One thing I think math teachers struggle with (and I am one of them) is "proofs." These can be student-generated ones on the level of basic geometry (use SAS to prove these two triangles are congruent) or teacher-driven ones (where does the Power Rule come from?).

As you saw in my recent post about the card game "Mao," I tried to get students to recognize patterns by looking at various problems. They needed a lot of coaching to get things going in the right direction, but once they got the hang of it, they recognized the patterns pretty well.

The problem then became--what's my motivation for proving the rule in a general case? I usually fall back on the concept of "Yeah, but how do you KNOW it works for all functions and all numbers? Maybe you just randomly chose the right ones by luck."

You can also see this when coming from the other side. I asked my students in calculus to show that the equation of the tangent line to a given line at any point turns out to be the original line itself. A lot of them just picked a couple numbers for slope and intercept and showed that it was the same for those, then "since I chose random numbers, this should work for all of them."

Clearly that's not how math proofs work, but how do we motivate it beyond a lot of "what if"s?

I suppose I could pull out some of the less intuitive formulas or give some examples of sequences where the simple patterns don't fit the values for large indexes, but those always seem somewhat contrived.

I think there's power in working with general formulas and showing that we can say definitively that such-and-such is true.

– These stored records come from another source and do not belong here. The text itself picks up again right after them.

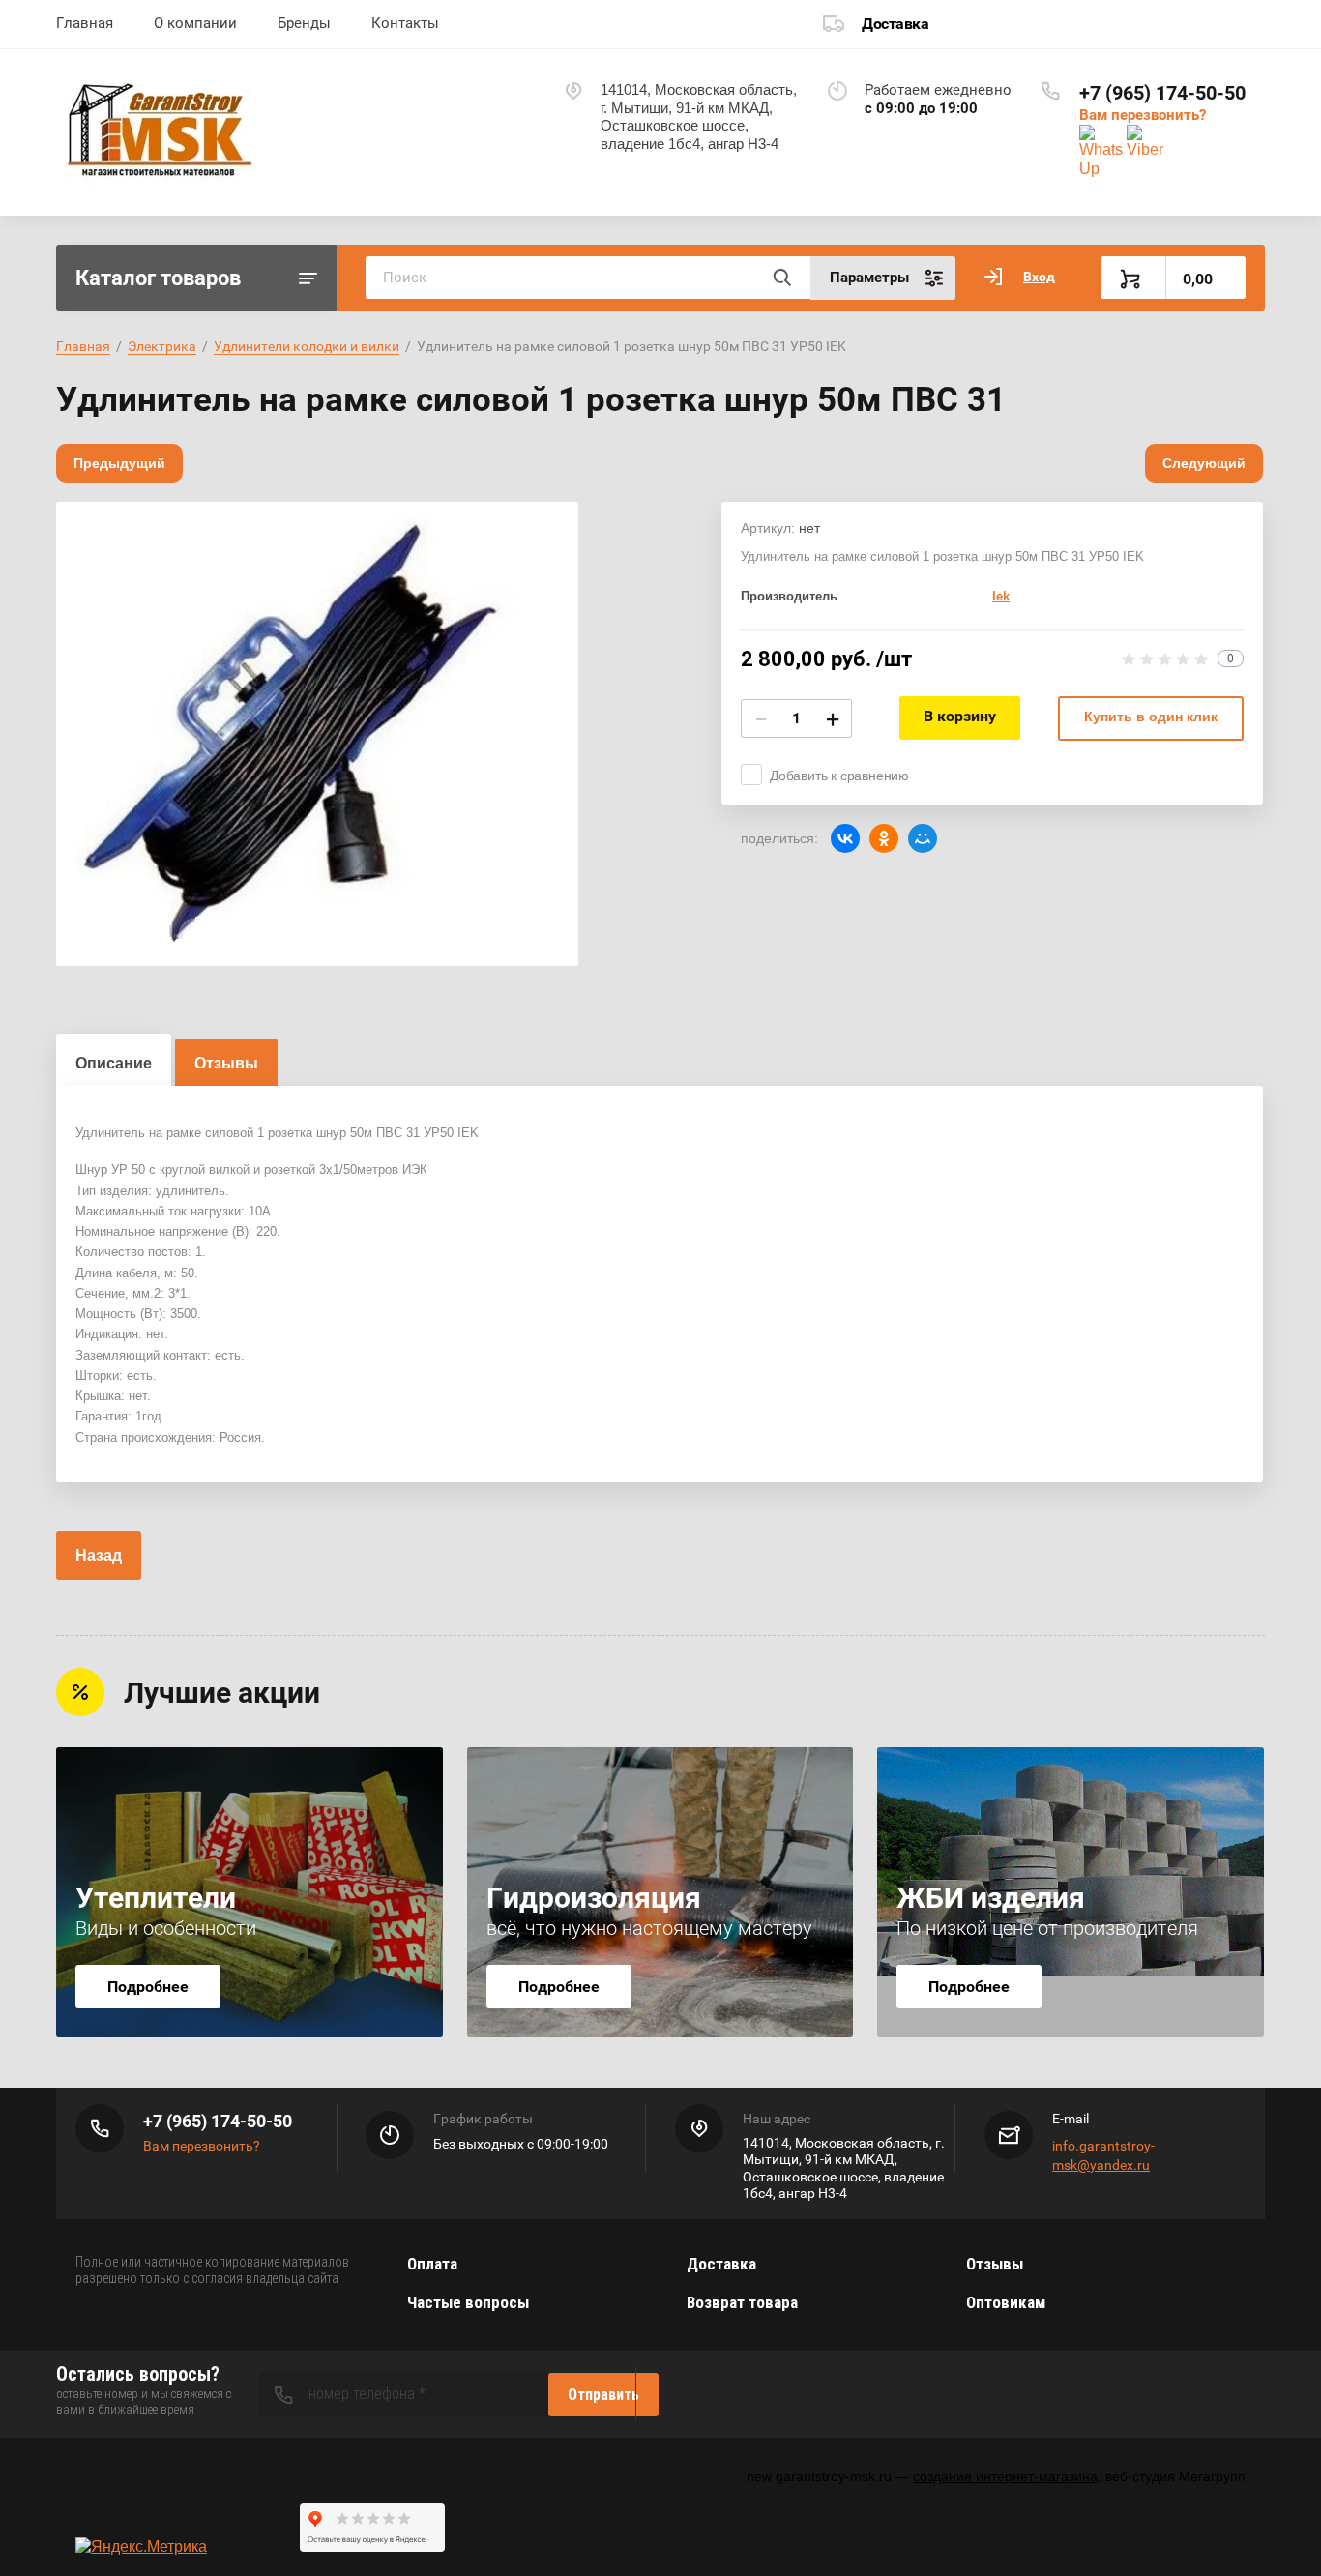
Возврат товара (742, 2302)
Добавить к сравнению (839, 775)
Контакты (405, 23)
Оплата (432, 2263)
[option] (317, 734)
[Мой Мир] (922, 838)
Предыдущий (119, 463)
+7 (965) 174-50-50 (1162, 92)
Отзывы (994, 2263)
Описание (113, 1063)
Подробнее (148, 1986)
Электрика (162, 346)
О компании (195, 23)
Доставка (895, 24)
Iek (1001, 596)
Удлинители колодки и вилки (306, 346)
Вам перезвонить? (1142, 115)
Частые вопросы (468, 2302)
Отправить (603, 2395)
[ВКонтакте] (845, 838)
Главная (84, 23)
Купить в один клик (1151, 716)
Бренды (304, 23)
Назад (98, 1555)
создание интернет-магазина (1005, 2476)
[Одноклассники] (883, 838)
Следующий (1204, 463)
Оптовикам (1005, 2302)
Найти (781, 277)
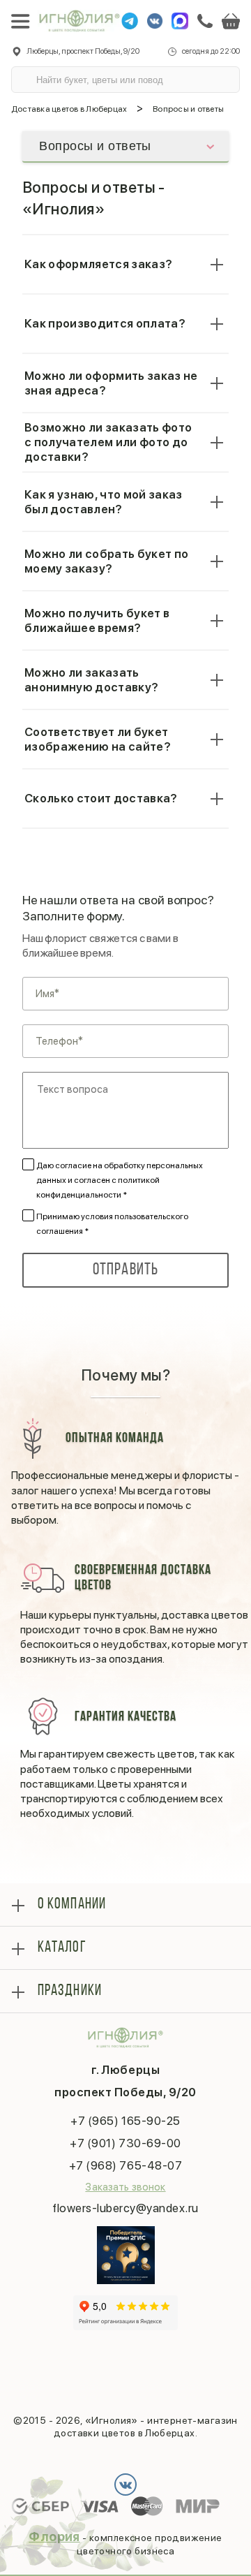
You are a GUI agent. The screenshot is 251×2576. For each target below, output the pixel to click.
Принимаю (112, 1224)
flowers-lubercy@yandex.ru (125, 2208)
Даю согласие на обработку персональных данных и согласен (119, 1180)
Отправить (126, 1270)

On the other hand, the students seem very used to just believing the teacher when she says, "The formula for circumference is pi times the diameter." So, they just want to take my word for it.

Any other ideas to motivate proofs?

#### 1 comment:

1. I try to get them withe the ol' "what, you're just going to take my word for it?" appeal to social norms of independent critical thinking. also, getting philosophical about what makes math so special yadda yadda epistemology-wise hooks the strongest students. finally, I model this attitude of awe and excitement, jump up and down over elegance (sincerely) and that goes a long way too. But ultimately you are asking how do we create the wish/need for deductive reasoning instead of other ways of convincing ourselves, and there really is no easy answer to that question. I'll ask out theory of knowledge teacher and get back to you though.